**Available data**
::::
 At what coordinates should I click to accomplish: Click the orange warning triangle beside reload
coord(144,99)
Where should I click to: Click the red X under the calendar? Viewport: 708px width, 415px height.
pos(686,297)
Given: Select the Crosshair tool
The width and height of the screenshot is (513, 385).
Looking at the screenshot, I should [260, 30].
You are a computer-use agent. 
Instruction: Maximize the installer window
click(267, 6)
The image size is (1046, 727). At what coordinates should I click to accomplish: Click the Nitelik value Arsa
::::
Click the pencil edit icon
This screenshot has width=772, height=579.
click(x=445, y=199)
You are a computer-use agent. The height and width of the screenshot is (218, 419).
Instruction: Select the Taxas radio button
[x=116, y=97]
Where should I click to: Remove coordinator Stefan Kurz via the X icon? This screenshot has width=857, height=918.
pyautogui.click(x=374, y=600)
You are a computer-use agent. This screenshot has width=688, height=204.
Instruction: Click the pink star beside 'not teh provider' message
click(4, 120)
::::
**What is needed**
From the entries, copy out each line containing the word "agent".

**Result of this exercise**
You are a computer-use agent. 
You are a computer-use agent. The height and width of the screenshot is (218, 419).
You are a computer-use agent. This screenshot has width=688, height=204.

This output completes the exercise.